(Stored data entries)
_ _ _ _ _ _ _

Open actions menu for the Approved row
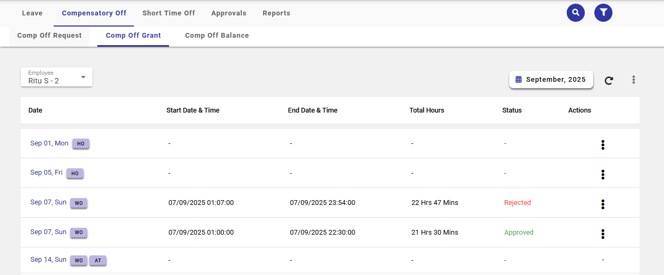 click(602, 234)
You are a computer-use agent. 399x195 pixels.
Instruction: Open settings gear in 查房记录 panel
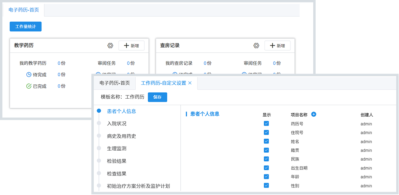pos(257,46)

_ _ _ _ _ _ _

### WHAT TO PRODUCE
Print the records verbatim, without pictures.

### FINISHED TASK
Open actions menu for the Approved row
 click(602, 234)
You are a computer-use agent. 399x195 pixels.
Instruction: Open settings gear in 查房记录 panel
pos(257,46)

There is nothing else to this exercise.